• _Directions_: Everything in the listing below should be repeated exactly.

(Material provided Opens)

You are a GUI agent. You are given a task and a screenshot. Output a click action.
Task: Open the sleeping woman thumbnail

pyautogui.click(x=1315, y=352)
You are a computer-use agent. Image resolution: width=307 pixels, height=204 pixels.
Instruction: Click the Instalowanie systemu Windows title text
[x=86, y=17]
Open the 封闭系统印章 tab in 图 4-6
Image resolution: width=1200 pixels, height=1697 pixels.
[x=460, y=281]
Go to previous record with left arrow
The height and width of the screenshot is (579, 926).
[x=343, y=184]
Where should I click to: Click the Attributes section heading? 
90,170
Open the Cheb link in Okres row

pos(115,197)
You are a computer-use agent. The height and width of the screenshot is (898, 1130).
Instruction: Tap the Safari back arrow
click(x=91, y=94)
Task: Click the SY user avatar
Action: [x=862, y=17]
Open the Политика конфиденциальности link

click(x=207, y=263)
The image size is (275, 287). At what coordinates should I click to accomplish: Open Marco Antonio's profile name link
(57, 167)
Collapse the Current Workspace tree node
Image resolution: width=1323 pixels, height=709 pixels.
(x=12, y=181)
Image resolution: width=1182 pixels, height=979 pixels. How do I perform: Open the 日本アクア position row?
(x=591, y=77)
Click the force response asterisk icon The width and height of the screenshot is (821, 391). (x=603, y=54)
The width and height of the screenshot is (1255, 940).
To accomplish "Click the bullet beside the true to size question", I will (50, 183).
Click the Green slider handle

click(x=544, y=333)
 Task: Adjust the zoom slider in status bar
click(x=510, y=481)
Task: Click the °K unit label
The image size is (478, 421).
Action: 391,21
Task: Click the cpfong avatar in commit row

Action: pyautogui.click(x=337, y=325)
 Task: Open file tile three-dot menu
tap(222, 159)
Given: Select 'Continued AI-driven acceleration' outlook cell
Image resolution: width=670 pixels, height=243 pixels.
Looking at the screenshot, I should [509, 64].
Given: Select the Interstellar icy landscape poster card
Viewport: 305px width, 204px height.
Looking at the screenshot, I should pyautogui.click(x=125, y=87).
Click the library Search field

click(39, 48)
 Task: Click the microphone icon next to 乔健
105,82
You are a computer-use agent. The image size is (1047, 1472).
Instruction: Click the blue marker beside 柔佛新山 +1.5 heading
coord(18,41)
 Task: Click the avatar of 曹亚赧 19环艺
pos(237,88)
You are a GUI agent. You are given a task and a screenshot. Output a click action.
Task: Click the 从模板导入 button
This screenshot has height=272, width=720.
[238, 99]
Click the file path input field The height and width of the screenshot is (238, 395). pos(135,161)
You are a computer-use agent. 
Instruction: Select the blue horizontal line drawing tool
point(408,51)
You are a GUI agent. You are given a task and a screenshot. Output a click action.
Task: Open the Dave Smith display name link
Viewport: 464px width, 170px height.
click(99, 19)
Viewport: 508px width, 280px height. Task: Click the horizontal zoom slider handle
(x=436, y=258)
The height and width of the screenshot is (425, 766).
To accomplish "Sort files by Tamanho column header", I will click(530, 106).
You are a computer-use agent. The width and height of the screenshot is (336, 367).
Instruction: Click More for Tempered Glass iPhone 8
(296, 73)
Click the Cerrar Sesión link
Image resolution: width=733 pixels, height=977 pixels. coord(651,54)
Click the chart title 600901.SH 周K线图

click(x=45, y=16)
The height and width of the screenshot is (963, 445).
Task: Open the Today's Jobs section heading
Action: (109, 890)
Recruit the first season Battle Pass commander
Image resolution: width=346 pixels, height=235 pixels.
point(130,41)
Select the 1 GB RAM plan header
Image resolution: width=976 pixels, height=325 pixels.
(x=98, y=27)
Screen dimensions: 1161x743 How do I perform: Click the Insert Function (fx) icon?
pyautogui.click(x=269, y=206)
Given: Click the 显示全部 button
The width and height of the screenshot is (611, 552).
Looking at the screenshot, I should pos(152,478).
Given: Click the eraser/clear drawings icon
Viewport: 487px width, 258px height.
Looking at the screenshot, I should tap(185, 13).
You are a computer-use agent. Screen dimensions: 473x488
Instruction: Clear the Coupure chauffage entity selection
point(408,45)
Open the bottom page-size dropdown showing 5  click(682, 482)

(Material provided Closes)

• _Response_:
You are a GUI agent. You are given a task and a screenshot. Output a click action.
Task: Open the sleeping woman thumbnail

pyautogui.click(x=1315, y=352)
You are a computer-use agent. Image resolution: width=307 pixels, height=204 pixels.
Instruction: Click the Instalowanie systemu Windows title text
[x=86, y=17]
Open the 封闭系统印章 tab in 图 4-6
Image resolution: width=1200 pixels, height=1697 pixels.
[x=460, y=281]
Go to previous record with left arrow
The height and width of the screenshot is (579, 926).
[x=343, y=184]
Where should I click to: Click the Attributes section heading? 
90,170
Open the Cheb link in Okres row

pos(115,197)
You are a computer-use agent. The height and width of the screenshot is (898, 1130).
Instruction: Tap the Safari back arrow
click(x=91, y=94)
Task: Click the SY user avatar
Action: [x=862, y=17]
Open the Политика конфиденциальности link

click(x=207, y=263)
The image size is (275, 287). At what coordinates should I click to accomplish: Open Marco Antonio's profile name link
(57, 167)
Collapse the Current Workspace tree node
Image resolution: width=1323 pixels, height=709 pixels.
(x=12, y=181)
Image resolution: width=1182 pixels, height=979 pixels. How do I perform: Open the 日本アクア position row?
(x=591, y=77)
Click the force response asterisk icon The width and height of the screenshot is (821, 391). (x=603, y=54)
The width and height of the screenshot is (1255, 940).
To accomplish "Click the bullet beside the true to size question", I will (50, 183).
Click the Green slider handle

click(x=544, y=333)
 Task: Adjust the zoom slider in status bar
click(x=510, y=481)
Task: Click the °K unit label
The image size is (478, 421).
Action: 391,21
Task: Click the cpfong avatar in commit row

Action: pyautogui.click(x=337, y=325)
 Task: Open file tile three-dot menu
tap(222, 159)
Given: Select 'Continued AI-driven acceleration' outlook cell
Image resolution: width=670 pixels, height=243 pixels.
Looking at the screenshot, I should [509, 64].
Given: Select the Interstellar icy landscape poster card
Viewport: 305px width, 204px height.
Looking at the screenshot, I should pyautogui.click(x=125, y=87).
Click the library Search field

click(39, 48)
 Task: Click the microphone icon next to 乔健
105,82
You are a computer-use agent. The image size is (1047, 1472).
Instruction: Click the blue marker beside 柔佛新山 +1.5 heading
coord(18,41)
 Task: Click the avatar of 曹亚赧 19环艺
pos(237,88)
You are a GUI agent. You are given a task and a screenshot. Output a click action.
Task: Click the 从模板导入 button
This screenshot has height=272, width=720.
[238, 99]
Click the file path input field The height and width of the screenshot is (238, 395). pos(135,161)
You are a computer-use agent. 
Instruction: Select the blue horizontal line drawing tool
point(408,51)
You are a GUI agent. You are given a task and a screenshot. Output a click action.
Task: Open the Dave Smith display name link
Viewport: 464px width, 170px height.
click(99, 19)
Viewport: 508px width, 280px height. Task: Click the horizontal zoom slider handle
(x=436, y=258)
The height and width of the screenshot is (425, 766).
To accomplish "Sort files by Tamanho column header", I will click(530, 106).
You are a computer-use agent. The width and height of the screenshot is (336, 367).
Instruction: Click More for Tempered Glass iPhone 8
(296, 73)
Click the Cerrar Sesión link
Image resolution: width=733 pixels, height=977 pixels. coord(651,54)
Click the chart title 600901.SH 周K线图

click(x=45, y=16)
The height and width of the screenshot is (963, 445).
Task: Open the Today's Jobs section heading
Action: (109, 890)
Recruit the first season Battle Pass commander
Image resolution: width=346 pixels, height=235 pixels.
point(130,41)
Select the 1 GB RAM plan header
Image resolution: width=976 pixels, height=325 pixels.
(x=98, y=27)
Screen dimensions: 1161x743 How do I perform: Click the Insert Function (fx) icon?
pyautogui.click(x=269, y=206)
Given: Click the 显示全部 button
The width and height of the screenshot is (611, 552).
Looking at the screenshot, I should pos(152,478).
Given: Click the eraser/clear drawings icon
Viewport: 487px width, 258px height.
Looking at the screenshot, I should tap(185, 13).
You are a computer-use agent. Screen dimensions: 473x488
Instruction: Clear the Coupure chauffage entity selection
point(408,45)
Open the bottom page-size dropdown showing 5  click(682, 482)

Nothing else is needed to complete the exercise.